Auszuführende Schritte -
a: Nenne sämtliche Abkürzungen, die im Textauszug zum Revisionsverfahren vorkommen, jede nur einmal.
b: Schreibe den Textauszug zum Revisionsverfahren im Anschluss an seinen letzten Satz weiter.

Textauszug -
Das Berufungsgericht bestätigte diese Entscheidung und sprach aus, dass die Revision zulässig sei. Auskunft und Mitteilung des AMS seien hier als Einheit anzusehen. Zutreffend sei, dass statt dieser den Anspruch bejahenden Auskunft ein den Antrag des Klägers abweisender Bescheid nach § 47 Abs 1 AlVG hätte ergehen müssen. Der Kläger gründe seinen Anspruch daher tatsächlich auf das Unterbleiben des ablehnenden Bescheids. Schutzzweck eines solchen sei es aber, den Adressaten davon in Kenntnis zu setzen, dass sein Anspruch nicht anerkannt werde und ihm die Möglichkeit der Überprüfung der Entscheidung durch die übergeordnete Behörde zu eröffnen. Dagegen sei es nicht Zweck einer solchen Entscheidung, den Antragsteller generell über die bestehende Rechtslage zu informieren und ihn im Einzelnen in Kenntnis davon zu setzen, welche anderen Voraussetzungen er erst schaffen müsse, um den geltend gemachten Anspruch überhaupt erwerben zu können. Die verletzte Norm des § 47 Abs 1 AlVG strebe nicht die Verhinderung des Schadens an, der sich hier letztlich realisiert habe, nämlich des Nichterwerbs von Ersatzzeiten in der Pensionsversicherung.

Rechtliche Beurteilung

Die dagegen erhobene Revision des Klägers ist zulässig, aber nicht berechtigt.

Bereitgestellte Daten -
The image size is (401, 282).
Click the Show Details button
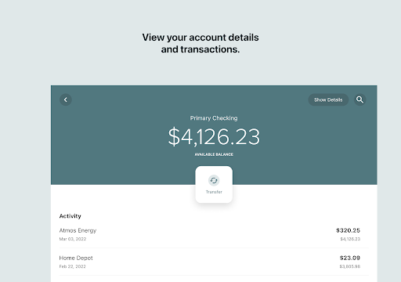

Ergebnisse der Reihe -
a: AMS, Abs, AlVG

b:
1. Dass der öffentlich-rechtliche Fonds „Arbeitsmarktservice" bei der Entscheidung über das Bestehen eines Anspruchs auf Arbeitslosengeld hoheitlich als Organ des Rechtsträgers Bund tätig wird (1 Ob 257/00a), bestreitet die Beklagte ebensowenig wie die Tatsache, dass grundsätzlich die Auskunft des zuständigen Sachbearbeiters über das Bestehen bzw Nichtbestehen eines Anspruchs auf Arbeitslosengeld und die Mitteilung darüber in Vollziehung der Gesetze erteilt werden und aufgrund ihrer Unrichtigkeit entstandene, nicht abwendbare Schäden daher nach dem AHG geltend gemacht werden können (Schragel, AHG3 Rz 294 mwN).

Verwaltungsorgane sind gemäß Art 20 Abs 4 B-VG verfassungsrechtlich verpflichtet, Auskünfte über Angelegenheiten ihres Wirkungsbereichs zu erteilen, soweit dem nicht eine gesetzliche Verschwiegenheitspflicht entgegensteht. Mit der Pflicht der Behörden zur Auskunftserteilung, die jedenfalls besteht, wenn präzise, ohne Beeinträchtigung der übrigen Verwaltungsabläufe beantwortbare Fragen gestellt werden, korrespondiert ein subjektives öffentliches Recht des Einschreiters; die Behörde hat eine dem Begehren entsprechende und inhaltlich richtige Auskunft zu geben. Zwar ist die Verwaltung nicht zu umfangreichen Ausarbeitungen, zur Erstellung von Gutachten, zur Beschaffung von auch anders zugänglichen Informationen oder ähnlichem Verhalten verpflichtet und besteht ein Nachrang zu den übrigen Aufgaben der Verwaltung. Die Inhalte von Rechtsvorschriften sind aber richtig und vollständig mitzuteilen (1 Ob 46/00x; 1 Ob 14/00s; RIS-Justiz RS0113716; Schragel aaO 295). Der Behörde kommt darüber hinaus nicht die Funktion eines Rechtsberaters zu, sodass keine Verpflichtung besteht, im Rahmen der Auskunftserteilung gleichsam alle hypothetisch denkbaren weiteren Sachverhaltskonstellationen und -änderungen ebenfalls zum Inhalt der Auskunft zu machen (1 Ob 46/00x).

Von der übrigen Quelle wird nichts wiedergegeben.